§ **Exercise directions**: Beginning at the line containing "2021年5月 (22, 2125)", output every line to the end of the data below exactly as it appears.

[Stored items]
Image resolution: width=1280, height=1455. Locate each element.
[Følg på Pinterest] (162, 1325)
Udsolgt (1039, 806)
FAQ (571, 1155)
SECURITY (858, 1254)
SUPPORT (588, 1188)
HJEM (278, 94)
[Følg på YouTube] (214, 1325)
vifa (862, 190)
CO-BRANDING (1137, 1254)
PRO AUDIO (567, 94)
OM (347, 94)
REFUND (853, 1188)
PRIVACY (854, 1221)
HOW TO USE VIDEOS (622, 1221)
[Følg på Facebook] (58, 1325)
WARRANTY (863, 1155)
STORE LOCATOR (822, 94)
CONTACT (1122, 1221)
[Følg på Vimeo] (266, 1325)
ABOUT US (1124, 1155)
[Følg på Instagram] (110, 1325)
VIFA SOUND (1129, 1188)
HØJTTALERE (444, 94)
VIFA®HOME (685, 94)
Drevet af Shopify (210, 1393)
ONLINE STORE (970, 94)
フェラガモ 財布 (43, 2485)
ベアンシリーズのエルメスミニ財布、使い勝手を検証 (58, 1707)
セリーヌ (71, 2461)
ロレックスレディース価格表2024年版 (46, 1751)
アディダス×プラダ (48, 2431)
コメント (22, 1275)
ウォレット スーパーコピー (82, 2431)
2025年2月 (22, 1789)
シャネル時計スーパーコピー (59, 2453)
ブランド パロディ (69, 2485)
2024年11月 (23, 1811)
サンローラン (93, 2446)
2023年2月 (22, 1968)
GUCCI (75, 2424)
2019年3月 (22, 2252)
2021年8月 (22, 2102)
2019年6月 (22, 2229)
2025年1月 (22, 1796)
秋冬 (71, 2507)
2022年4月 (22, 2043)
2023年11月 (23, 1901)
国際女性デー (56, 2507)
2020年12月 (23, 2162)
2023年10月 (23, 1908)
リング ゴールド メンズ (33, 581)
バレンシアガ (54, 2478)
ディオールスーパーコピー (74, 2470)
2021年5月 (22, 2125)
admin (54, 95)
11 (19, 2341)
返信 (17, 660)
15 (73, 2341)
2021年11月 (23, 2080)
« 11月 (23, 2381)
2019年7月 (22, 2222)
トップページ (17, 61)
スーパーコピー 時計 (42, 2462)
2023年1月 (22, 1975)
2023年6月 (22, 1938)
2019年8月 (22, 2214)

§ **Exercise response**:
2021年5月 (22, 2125)
admin (54, 95)
11 (19, 2341)
返信 (17, 660)
15 (73, 2341)
2021年11月 (23, 2080)
« 11月 (23, 2381)
2019年7月 (22, 2222)
トップページ (17, 61)
スーパーコピー 時計 (42, 2462)
2023年1月 (22, 1975)
2023年6月 (22, 1938)
2019年8月 (22, 2214)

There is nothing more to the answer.